Komplexität von außen: Die Welt verändert sich schneller als je zuvor

So verändert sich auch die Arbeitswelt. Dabei spielen verschiedene äußere Faktoren eine große Rolle:

1. Individualität

Menschen suchen heute nach maßgeschneiderten Jobangeboten, die zu ihrer Persönlichkeit und ihren Lebensumständen passen. Die „one-size-fits-all“ Methode gehört der Vergangenheit an. Kandidat:innen wollen Flexibilität und Angebote, die auf ihre individuellen Bedürfnisse eingehen. 

2. Konnektivität

Wir sind vernetzt, ständig erreichbar, sitzen im Glashaus. Doch diese ständige Verfügbarkeit führt auch zu einer Überflutung mit Informationen. Recruiter:innen müssen lernen, in dieser Flut gezielt zu handeln. 

3. Freiheit zur Wahl

Das Thema Fachkräftemangel ist allgegenwärtig. Kandidat:innen haben mehr Optionen als früher, und das bedeutet: Wer als Arbeitgeber attraktiv bleiben will, muss sich ins Zeug legen. 
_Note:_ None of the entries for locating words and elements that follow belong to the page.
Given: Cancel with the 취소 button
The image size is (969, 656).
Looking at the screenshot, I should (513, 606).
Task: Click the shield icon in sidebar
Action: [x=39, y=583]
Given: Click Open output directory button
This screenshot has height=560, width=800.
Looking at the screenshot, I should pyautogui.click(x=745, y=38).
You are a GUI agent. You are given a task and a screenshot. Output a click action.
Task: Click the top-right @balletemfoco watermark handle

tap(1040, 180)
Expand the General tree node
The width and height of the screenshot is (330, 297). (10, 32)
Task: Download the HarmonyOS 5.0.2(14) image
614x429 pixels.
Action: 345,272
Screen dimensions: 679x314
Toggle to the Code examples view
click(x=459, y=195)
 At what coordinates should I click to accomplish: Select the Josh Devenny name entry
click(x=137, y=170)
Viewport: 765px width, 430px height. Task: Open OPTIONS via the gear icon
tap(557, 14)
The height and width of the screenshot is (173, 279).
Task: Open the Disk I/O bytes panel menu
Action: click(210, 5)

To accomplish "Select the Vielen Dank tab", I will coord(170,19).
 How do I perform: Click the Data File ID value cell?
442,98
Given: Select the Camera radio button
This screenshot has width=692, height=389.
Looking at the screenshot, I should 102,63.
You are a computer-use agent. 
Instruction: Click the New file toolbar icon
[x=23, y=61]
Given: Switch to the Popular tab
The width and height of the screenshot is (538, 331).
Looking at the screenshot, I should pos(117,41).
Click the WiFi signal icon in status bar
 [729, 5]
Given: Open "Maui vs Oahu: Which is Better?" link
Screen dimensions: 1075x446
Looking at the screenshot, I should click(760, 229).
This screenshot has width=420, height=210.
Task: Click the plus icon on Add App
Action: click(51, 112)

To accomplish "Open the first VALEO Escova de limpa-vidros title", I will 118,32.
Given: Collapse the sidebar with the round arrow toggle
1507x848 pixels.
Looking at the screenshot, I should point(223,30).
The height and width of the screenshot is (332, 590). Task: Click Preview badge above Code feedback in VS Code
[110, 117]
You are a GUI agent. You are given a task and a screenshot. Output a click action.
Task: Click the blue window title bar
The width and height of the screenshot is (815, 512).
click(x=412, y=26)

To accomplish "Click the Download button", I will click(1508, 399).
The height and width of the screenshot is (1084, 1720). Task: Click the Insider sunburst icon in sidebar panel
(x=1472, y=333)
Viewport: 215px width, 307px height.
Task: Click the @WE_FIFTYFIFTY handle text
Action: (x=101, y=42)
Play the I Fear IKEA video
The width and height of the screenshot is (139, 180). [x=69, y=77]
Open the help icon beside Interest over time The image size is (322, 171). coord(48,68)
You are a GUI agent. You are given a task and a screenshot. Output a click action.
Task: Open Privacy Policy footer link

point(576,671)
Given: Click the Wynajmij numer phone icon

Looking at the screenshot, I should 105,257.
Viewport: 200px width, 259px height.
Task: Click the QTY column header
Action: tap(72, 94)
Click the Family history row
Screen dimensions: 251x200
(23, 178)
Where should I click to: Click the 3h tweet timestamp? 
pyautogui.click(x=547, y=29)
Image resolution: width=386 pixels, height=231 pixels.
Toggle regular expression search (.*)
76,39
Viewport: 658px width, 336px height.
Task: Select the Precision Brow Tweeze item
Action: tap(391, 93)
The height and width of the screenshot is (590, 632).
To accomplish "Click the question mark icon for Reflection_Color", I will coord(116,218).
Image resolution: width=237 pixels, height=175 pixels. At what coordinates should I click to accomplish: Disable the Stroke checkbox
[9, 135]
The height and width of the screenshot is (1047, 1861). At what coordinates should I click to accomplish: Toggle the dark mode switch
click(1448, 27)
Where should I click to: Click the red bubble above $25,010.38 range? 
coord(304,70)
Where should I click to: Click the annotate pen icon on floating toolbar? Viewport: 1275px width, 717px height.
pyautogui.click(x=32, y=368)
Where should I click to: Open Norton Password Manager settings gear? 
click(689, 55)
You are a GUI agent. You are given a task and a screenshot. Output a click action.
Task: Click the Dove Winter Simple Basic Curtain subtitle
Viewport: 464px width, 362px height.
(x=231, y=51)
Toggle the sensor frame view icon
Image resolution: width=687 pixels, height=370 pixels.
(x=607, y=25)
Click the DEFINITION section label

4. Gegentrend „Wir-Kultur“

Während viele nach individueller Freiheit streben, gibt es einen Trend zurück zu mehr Gemeinschaft. Unternehmen, die es schaffen, eine starke, gemeinschaftliche Kultur zu etablieren, haben bei Talenten die Nase vorn. 

5. Wissenskultur

Der Zugang zu Wissen hat sich verändert. Es geht nicht mehr nur darum, was jemand weiß, sondern auch, wie schnell und flexibel Wissen erlernt und angewendet werden kann. Das Recruiting muss sich darauf einstellen und neue Wege finden, um diese Fähigkeiten zu erkennen. 

6. Generationenwandel: Gen Z & Silver Society

Kein Generation Bashing hier, das haben wir auf LinkedIn schon durchgespielt… Fakt ist: Wir haben die verschiedensten Generationen auf dem Arbeitsmarkt, die die verschiedensten Anforderungen an uns im Recruiting haben.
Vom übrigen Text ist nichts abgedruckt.